Moral hazard and the decisions that it may influence have an inherent omission bias: while I cannot force an alcoholic to take disulfuram (without a court order), the alcoholic cannot force me to provide him with alcohol. The status quo is the moral reference frame.
Moral hazard stems from a fundamental underpinning of human behavior: we learn appropriate avoidant behaviors through pain. Children with a mutation that prevents them from feeling pain have short lifespans because they do not learn appropriate avoidant behaviors, as detailed in this poignant NYT article. It is a striking article, and I don't think a person could have a full appreciation of moral hazard until they read it, so please do.
If there is moral hazard in general, it certainly exists in medicine as well. I will illustrate this through several examples.
A young man is going through opiate withdrawal. The experience is excruciating (though perhaps not more so than natural childbirth), but rarely if ever fatal. Should he be admitted to the ICU, intubated and put on propofol so that he will not experience the suffering that withdrawal entails? How about valium? An opioid taper? Suboxone? Will the mitigation of his suffering deprive him of the learning experience that withdrawal offers him?
A middle aged man has advanced COPD and bilateral pneumothoraces (collapsed lungs) with chest tubes inserted to re-expand the lungs. He is receiving adequate pain control, but it is leading to his sleeping most of the day and a reluctance to get out of bed with PT and be an active collaborator in his plan of care which includes (and is even centered upon) mobilization. Should the pain medication be reduced or withheld until he gets out of bed?
A patient complains of back pain. The physician believes that a significant reason for the pain is immobility and refusal to get mobilized out of bed. Does the physician have an obligation to treat the pain pharmacologically rather than insisting that the patient get out of bed?
A patient complains of insomnia. The physician believes that it is due in large part to sedentary lifestyle, poor sleep hygiene, lack of exercise, and failure to have active engagement with life - goals, a job, taking care of something. The physician also believes that administration of sedative-hypnotics will exacerbate these problems and ultimately the insomnia. Should the physician prescribe a "sleeper" or should s/he insist that the patient engage in the non-pharmacological interventions that may improve sleep quality?

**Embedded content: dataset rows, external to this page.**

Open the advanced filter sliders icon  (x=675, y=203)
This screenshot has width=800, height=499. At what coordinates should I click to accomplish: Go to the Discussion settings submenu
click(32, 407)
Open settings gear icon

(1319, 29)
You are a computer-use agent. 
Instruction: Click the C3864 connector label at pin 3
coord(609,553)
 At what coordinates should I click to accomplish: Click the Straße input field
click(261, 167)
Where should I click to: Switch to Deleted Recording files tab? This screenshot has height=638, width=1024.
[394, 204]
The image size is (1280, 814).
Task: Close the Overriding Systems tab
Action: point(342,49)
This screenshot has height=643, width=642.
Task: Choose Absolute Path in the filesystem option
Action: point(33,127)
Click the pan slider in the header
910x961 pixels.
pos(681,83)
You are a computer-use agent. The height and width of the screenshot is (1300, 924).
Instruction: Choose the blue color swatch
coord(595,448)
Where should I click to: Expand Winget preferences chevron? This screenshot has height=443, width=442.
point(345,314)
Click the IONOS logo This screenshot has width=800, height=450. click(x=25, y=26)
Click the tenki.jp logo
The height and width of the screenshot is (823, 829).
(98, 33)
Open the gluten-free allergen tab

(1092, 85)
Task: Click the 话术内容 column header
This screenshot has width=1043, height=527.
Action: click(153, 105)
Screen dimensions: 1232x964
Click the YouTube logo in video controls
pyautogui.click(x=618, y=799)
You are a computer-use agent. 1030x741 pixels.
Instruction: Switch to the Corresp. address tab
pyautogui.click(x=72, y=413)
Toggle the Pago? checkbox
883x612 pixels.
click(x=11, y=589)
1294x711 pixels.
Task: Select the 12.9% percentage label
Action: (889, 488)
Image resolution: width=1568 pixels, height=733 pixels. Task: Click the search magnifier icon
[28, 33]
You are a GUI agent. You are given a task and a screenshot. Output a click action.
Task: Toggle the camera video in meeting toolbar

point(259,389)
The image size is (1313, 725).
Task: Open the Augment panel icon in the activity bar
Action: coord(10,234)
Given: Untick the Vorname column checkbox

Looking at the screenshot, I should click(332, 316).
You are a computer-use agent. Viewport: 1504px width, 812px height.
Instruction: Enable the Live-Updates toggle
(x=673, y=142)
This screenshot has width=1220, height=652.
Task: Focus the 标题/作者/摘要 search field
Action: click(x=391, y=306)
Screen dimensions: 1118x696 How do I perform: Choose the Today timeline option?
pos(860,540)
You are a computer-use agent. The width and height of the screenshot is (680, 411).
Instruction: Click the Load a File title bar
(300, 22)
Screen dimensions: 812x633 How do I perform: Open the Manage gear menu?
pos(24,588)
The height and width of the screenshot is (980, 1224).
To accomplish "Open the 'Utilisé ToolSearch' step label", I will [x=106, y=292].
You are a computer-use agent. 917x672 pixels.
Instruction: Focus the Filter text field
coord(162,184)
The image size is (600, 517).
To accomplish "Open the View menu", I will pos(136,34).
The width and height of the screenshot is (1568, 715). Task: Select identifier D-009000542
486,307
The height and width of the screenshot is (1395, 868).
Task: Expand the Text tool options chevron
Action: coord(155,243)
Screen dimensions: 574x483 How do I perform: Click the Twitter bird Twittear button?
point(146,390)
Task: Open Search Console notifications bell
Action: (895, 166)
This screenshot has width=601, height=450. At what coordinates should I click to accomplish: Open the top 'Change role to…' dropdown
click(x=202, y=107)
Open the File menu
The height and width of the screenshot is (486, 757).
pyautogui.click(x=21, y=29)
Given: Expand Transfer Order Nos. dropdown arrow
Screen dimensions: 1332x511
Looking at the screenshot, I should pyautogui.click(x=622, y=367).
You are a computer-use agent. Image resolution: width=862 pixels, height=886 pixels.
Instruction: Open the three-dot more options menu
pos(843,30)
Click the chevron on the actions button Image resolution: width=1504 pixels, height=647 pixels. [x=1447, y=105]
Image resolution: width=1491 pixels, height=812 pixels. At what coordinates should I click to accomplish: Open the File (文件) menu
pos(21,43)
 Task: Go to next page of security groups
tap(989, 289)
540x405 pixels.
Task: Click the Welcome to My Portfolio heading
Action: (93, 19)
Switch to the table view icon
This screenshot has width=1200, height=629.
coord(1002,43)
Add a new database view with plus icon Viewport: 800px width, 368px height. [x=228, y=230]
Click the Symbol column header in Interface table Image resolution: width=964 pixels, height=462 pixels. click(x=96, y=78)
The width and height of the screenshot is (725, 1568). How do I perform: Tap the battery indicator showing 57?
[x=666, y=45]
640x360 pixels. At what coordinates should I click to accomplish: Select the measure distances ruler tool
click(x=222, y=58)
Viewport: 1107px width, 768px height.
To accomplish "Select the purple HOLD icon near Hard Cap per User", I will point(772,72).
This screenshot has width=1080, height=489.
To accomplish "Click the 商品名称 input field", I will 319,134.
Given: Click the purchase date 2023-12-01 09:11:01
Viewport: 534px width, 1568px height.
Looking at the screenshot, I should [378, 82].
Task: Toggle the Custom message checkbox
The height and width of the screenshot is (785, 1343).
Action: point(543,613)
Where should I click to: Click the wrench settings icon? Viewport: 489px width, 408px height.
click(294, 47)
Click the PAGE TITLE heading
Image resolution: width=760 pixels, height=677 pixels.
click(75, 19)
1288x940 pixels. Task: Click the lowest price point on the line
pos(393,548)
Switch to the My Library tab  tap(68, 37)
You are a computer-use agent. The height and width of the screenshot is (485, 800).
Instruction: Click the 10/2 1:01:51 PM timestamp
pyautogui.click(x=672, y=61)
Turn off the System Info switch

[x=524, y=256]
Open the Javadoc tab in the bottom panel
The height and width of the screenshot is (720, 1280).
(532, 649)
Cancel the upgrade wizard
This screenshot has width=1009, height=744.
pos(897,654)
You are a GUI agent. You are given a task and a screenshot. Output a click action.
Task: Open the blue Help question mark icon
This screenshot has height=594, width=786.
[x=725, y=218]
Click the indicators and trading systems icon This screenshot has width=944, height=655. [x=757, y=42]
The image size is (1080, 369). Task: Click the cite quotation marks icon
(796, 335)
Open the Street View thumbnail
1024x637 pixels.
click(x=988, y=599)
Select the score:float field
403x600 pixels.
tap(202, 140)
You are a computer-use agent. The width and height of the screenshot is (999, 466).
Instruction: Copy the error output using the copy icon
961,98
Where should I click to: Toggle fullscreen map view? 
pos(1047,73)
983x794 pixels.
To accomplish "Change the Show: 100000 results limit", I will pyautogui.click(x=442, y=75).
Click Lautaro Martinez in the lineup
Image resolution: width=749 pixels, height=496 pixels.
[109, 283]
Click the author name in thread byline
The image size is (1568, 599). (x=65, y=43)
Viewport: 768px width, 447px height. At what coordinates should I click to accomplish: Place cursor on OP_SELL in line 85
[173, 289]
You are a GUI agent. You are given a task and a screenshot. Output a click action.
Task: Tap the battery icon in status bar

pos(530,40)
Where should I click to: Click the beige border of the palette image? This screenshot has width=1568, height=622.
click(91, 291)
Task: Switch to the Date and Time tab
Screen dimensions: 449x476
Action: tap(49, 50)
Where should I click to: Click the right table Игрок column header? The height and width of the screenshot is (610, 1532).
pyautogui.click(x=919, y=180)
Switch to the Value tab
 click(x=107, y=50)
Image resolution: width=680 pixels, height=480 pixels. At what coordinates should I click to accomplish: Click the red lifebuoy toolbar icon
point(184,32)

A patient is overweight. The solution to the problem of overweight is reduction (sometimes drastic) of caloric intake and augmentation (sometimes drastically) of physical activity. Should the physician prescribe a weight loss drug knowing that it will have a nominal and temporary effect on body weight while risking significant side effects (rimonabant) and incurring significant costs - in essence, the drug is not worth the costs to the patient or society?
A patient has sleep apnea due to obesity and doesn't want to wear a CPAP mask at night. Should his insurance cover surgery to remove redundant tissue in his neck or an uber-expensive implantable stimulator to trigger his throat muscles to contract more forcefully during sleep, or should the physician (or his insurance company) insist that he lose weight?
These problems and many others are societal and personal and public health ills that arise because of patients' behavior and which cannot be cured (maybe treated, but not cured) with a pill or a surgery or a device. But as long as we continue to create and sustain the illusion that these are medical problems that can be fixed medically, we incur moral hazard: we allow people to continue the behaviors that ruin their health, falsely reassured that the pill or the knife can save them from themselves.
Sometimes it would be better to be cruel to be kind.